Cette étude pour la fondation Ocirp, dévoilée à l’occasion d’un colloque au Conseil économique et social (Cese) à Paris, a été réalisée auprès de 1.083 enfants et jeunes (essentiellement de moins de 25 ans) ayant perdu au moins un parent au cours de leur scolarité. 940 enseignants ont également été interrogés, du 15 février au 4 juillet 2016.

77% des élèves orphelins font état d’un impact négatif sur leur scolarité: problèmes de concentration, de mémorisation, difficultés pour faire leurs devoirs.

84% estiment aussi que le décès a eu un effet sur leurs relations familiales.

Parmi les plus de 15 ans, 49% relèvent par ailleurs un effet sur leur santé, 46% disent qu’il a eu un impact sur leur orientation, et 43% sur leur choix de métier.

Du côté des enseignants, 62% pensent ne pas avoir la formation adéquate pour prendre en compte cette situation. 85% plébiscitent l’idée d’un guide de « bonnes pratiques » pour appréhender une telle situation dans leur classe et 80% souhaiteraient des sessions de formation. 51% sont pour l’ouverture d’un espace de parole pour les élèves vulnérables.

Les orphelins ne font l’objet que de rares statistiques et études sociologiques, étant souvent catégorisés dans les familles monoparentales, sans différence avec les enfants de parents séparés, souligne Emmanuelle Enfrein, responsable de la fondation Ocirp. « Très peu d’études ont exploré les particularités du vécu de ces enfants. »

Cette fondation soutient des projets en faveur des orphelins et veut faire connaître ces enfants « invisibles de la société, oubliés de la recherche », explique-t-elle à l’AFP.

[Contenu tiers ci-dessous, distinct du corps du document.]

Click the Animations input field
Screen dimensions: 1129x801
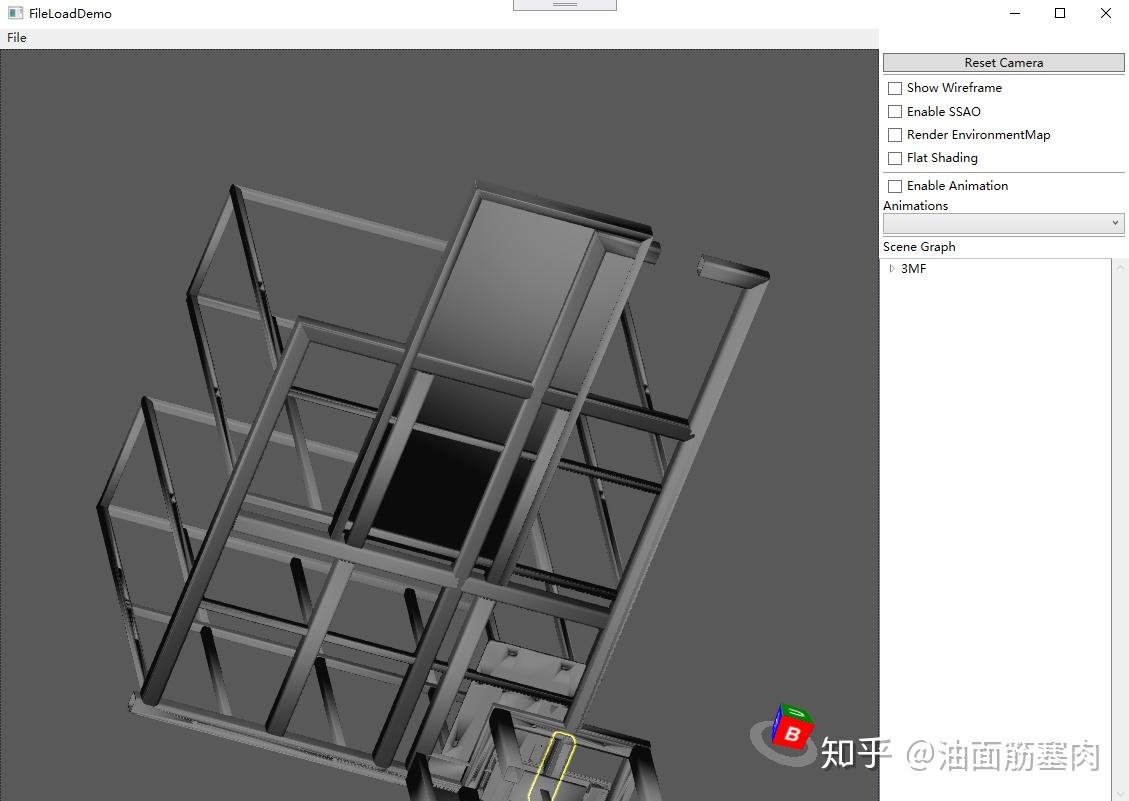click(990, 223)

L’Institut national d’études démographiques (Ined) a estimé qu’il y avait 800.000 orphelins de moins de 25 ans en France, dont 500.000 de moins de 21 ans (3% de cette tranche d’âge), dans une étude de 2003 basée sur le recensement de 1999.

La plupart ont perdu un seul parent, trois fois sur quatre leur père. La majorité vit dans une famille monoparentale ou recomposée.

L’Ined doit actualiser ces chiffres dans une nouvelle étude : les premiers résultats sont attendus cette année, selon Mme Enfrein.